Saya sudah menikmati karya Tulus sejak masih 13 tahun. Album pertama Tulus berhasil memikat hati saya, begitu pula dengan “Gajah”, dan “Monokrom”. Ini kali kedua saya menghadiri penampilan live dari Tulus, setelah sebelumnya hanya sempat menonton di sebuah pensi salah satu SMA di Jakarta. Konser Monokrom Tulus yang diadakan di Sasana Budaya Ganesha, Bandung, Selasa, (20/11/2018) kemarin menjadi agenda yang paling saya nantikan bulan ini.

Siapa sangka, Tulus banyak membawakan lagu dari album pertama dan keduanya, seperti “Baru”, “Jatuh Cinta”, “Teman Pesta”, “Teman Hidup”, dan masih banyak lagi yang ia bawakan di sela-sela lagu-lagu dari album “Monokrom”. Iringan live orchestra, aransemen yang menyihir diri untuk turut menari dan bernyanyi, serta senandung merdu dari suara Tulus sendiri merupakan komposisi konser yang tidak menciptakan penyesalan sedikitpun bagi para pengunjung yang rentang umurnya juga luas. Remaja hingga dewasa, semua terlihat menikmati suara merdu Tulus yang hampir selalu pitch perfect.
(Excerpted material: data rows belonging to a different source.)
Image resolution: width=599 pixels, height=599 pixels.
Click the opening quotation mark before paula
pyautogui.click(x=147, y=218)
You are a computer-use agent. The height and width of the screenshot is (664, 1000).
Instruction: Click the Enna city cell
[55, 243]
Melalui album “Monokrom”, Tulus berusaha untuk merayakan kehidupan dengan menghargai apa yang ada di sekitarnya. Ungkapan rasa yang mengganjal hati, terima kasih kepada orang-orang tercinta, berbagi nasehat-nasehat emas yang memotivasi, semua ada di album ini. Pada konsernya pun, Tulus benar-benar merayakan kehidupannya dengan berduet lagu “Bengawan Solo” dan “Semusim” dari alm. Chrisye, dengan the maestro, Ibu Waldjinah, sang Ratu Keroncong Ibu Pertiwi.
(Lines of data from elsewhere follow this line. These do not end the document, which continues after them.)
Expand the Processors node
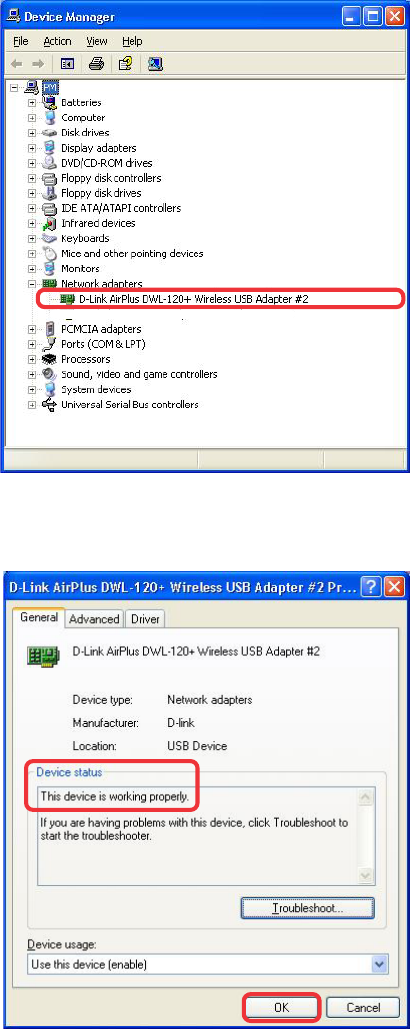 click(x=31, y=359)
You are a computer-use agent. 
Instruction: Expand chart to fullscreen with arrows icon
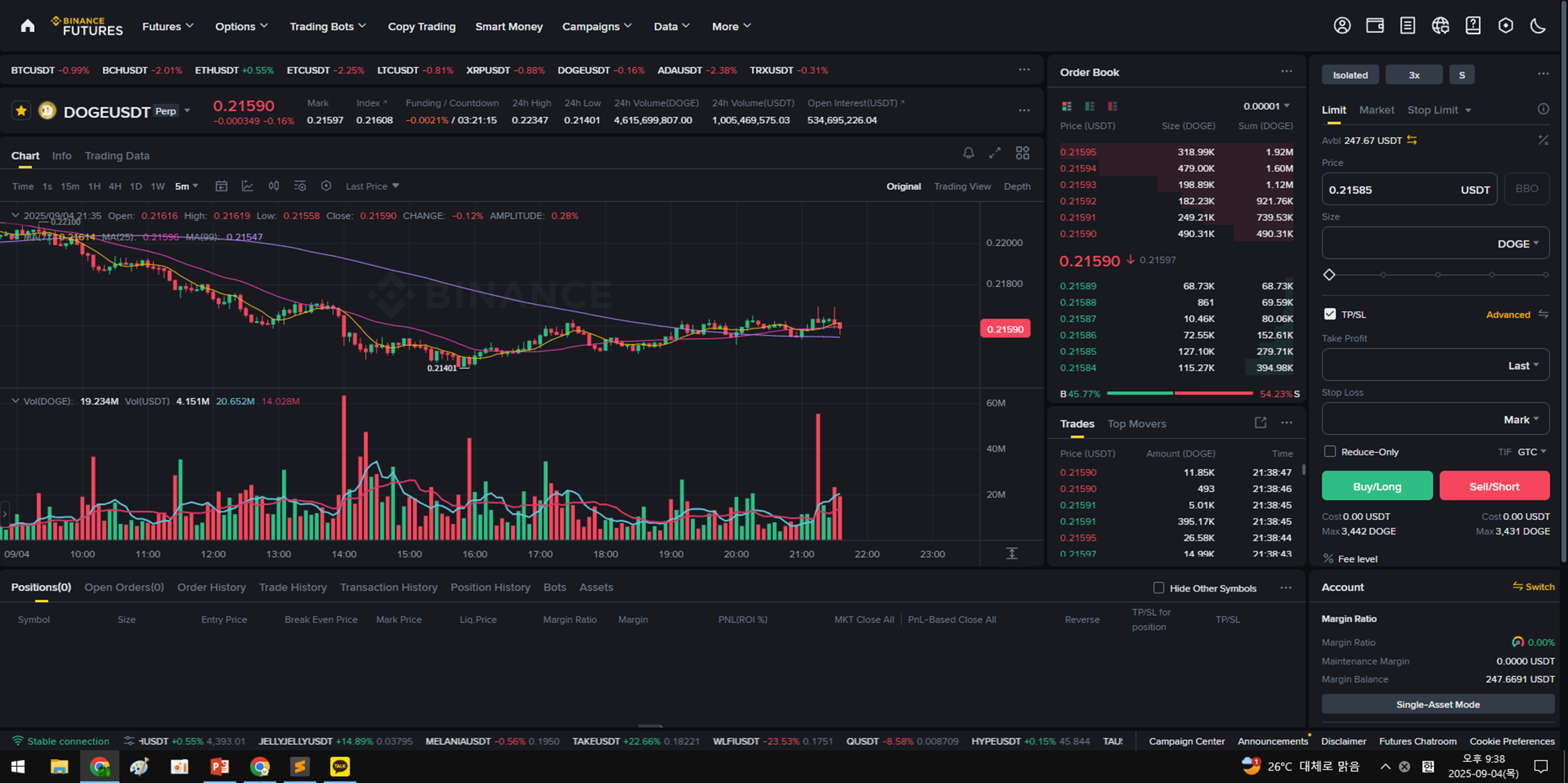(x=995, y=153)
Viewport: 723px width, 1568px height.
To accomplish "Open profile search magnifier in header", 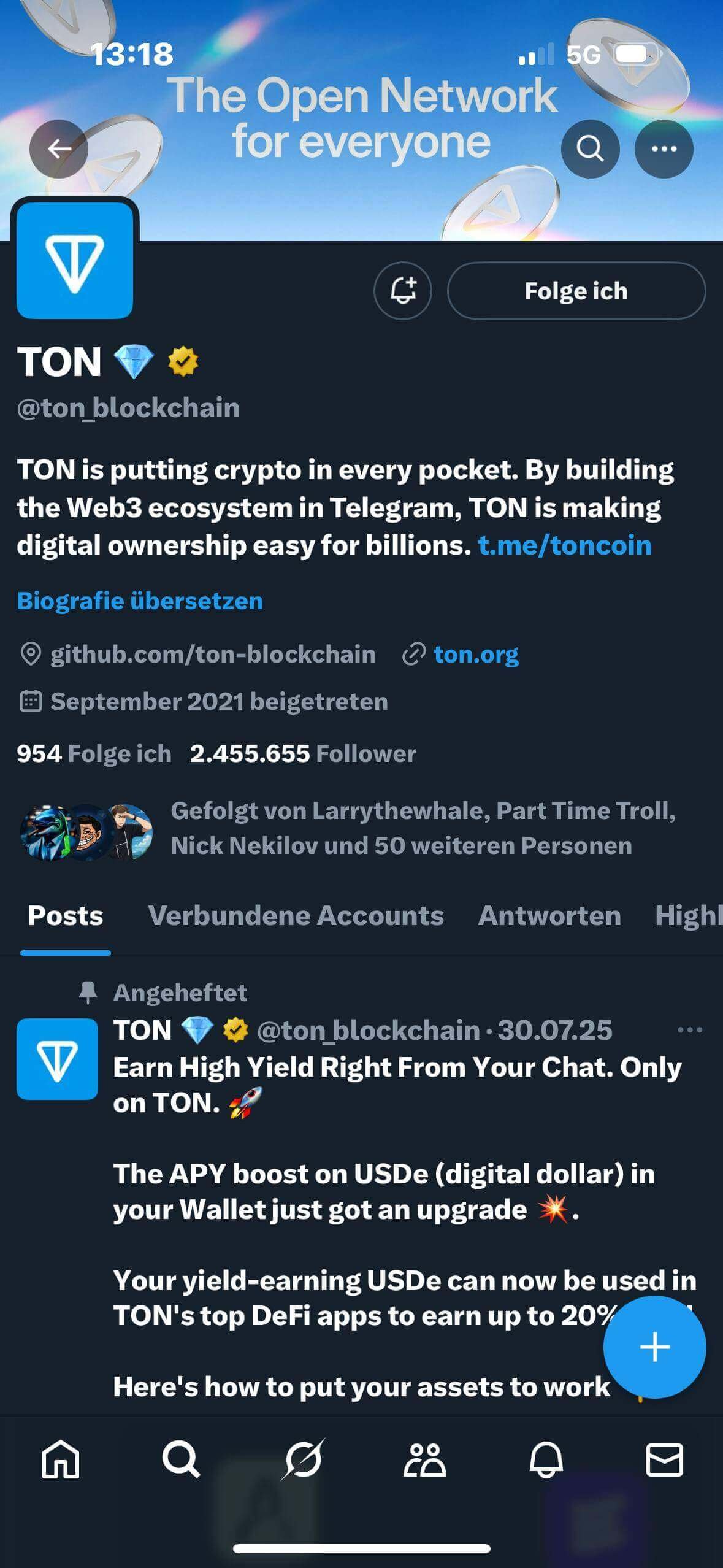I will coord(590,148).
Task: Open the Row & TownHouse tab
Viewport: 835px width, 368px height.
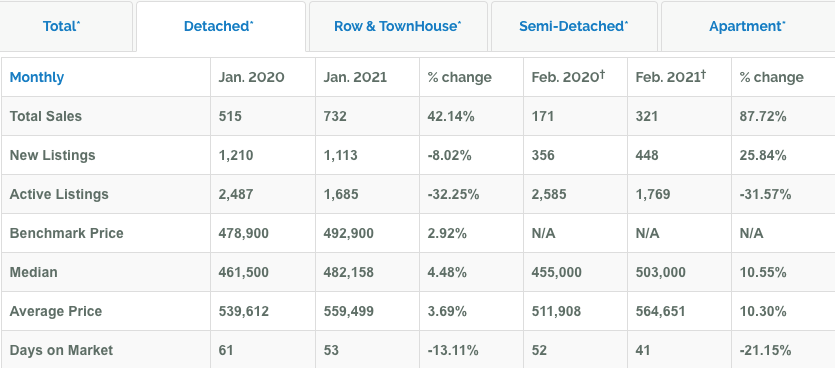Action: click(x=398, y=26)
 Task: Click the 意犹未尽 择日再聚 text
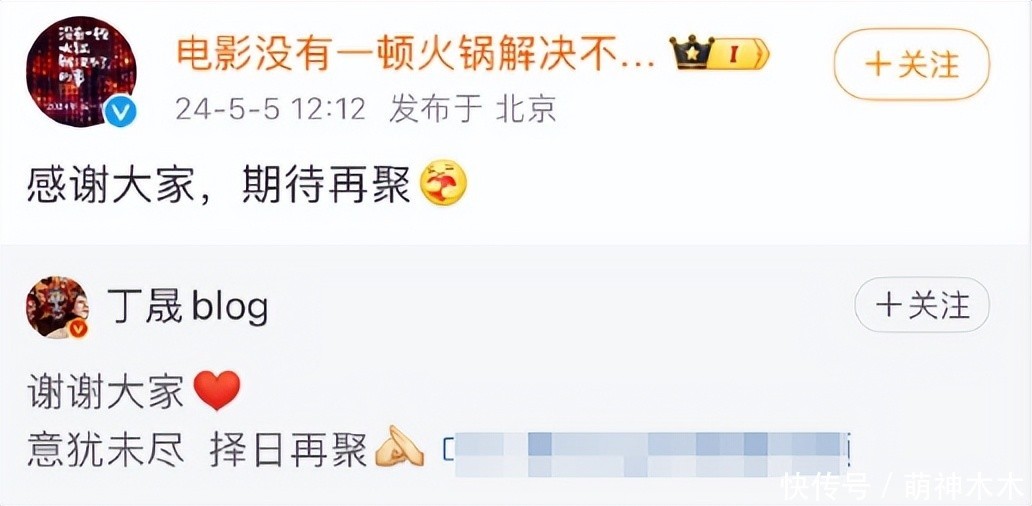(197, 451)
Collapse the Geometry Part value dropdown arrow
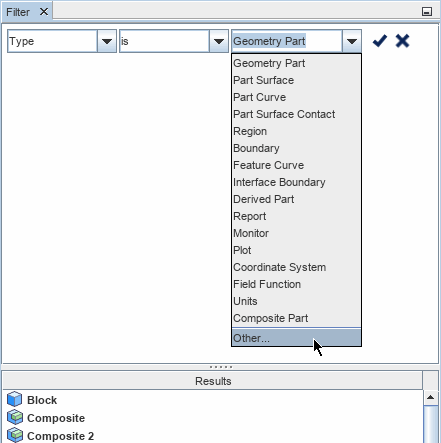The width and height of the screenshot is (441, 443). coord(352,41)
Tentu saja aksi Tulus tidak lengkap tanpa musisi-musisi di kanan-kiri yang membantunya. Pada lagu “Tuan Nona Kesepian”, koper legendaris milik Tulus digunakan sebagai drum. Pada lagu “Labirin”, ia berkolaborasi dengan Petra Sihombing. Tulus juga mengajak Rhino, seorang pianis handal yang gifted, untuk mengiringi beberapa lagunya.
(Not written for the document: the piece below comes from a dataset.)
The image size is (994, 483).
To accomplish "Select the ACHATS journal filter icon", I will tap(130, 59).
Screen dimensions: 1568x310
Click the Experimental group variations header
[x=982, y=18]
Suasana “rumah” yang ingin dibangun oleh Tulus pada konser ini juga berhasil tersampaikan melalui interaksi yang dilakukannya. Pada lagu “Langit Abu-Abu”, Tulus mengajak para penggemarnya untuk menyanyi secara bergantian dengannya. Dengan suaranya yang sangat merdu dan jernih, Tulus berhasil membangun emosi para penggemarnya saat menyanyi solo bagian verse sehingga pada saat bagian reff, seluruh pengunjung konser menyanyikannya dengan penuh penghayatan.

Selain itu, lagu “Sepatu” juga dibawakannya dengan cara yang berbeda. Ia memandu para perempuan agar menyanyikan verse 1, laki-laki pada verse 2, dan reff Bersama-sama. Interaksi yang dilakukan Tulus meningkatkan ikatan psikologis antara penggemar dengannya, sehinga penggemar betul-betul merasa dekat dan dianggap. Sifat Tulus yang ramah membuat Teman Tulus, komunitas penggemarnya, semakin mengaguminya dan mengapresiasi karya-karyanya dengan memberikan kejutan di tengah-tengah konser berlangsung.

Kehidupan-kehidupan yang dirayakan pada Konser Monokrom Tulus telah mencapai puncak kebahagiaanya. Pengalaman yang sangat hangat terasa, ditutup dengan magis oleh lagu “Matahari” dan “Manusia Kuat”. Didukung oleh beberapa penari latar, memadukan sinergi para tamu, dan kekuatan visual diatas panggung, Tulus telah menyisakan kenangan indah bagi para penggemarnya.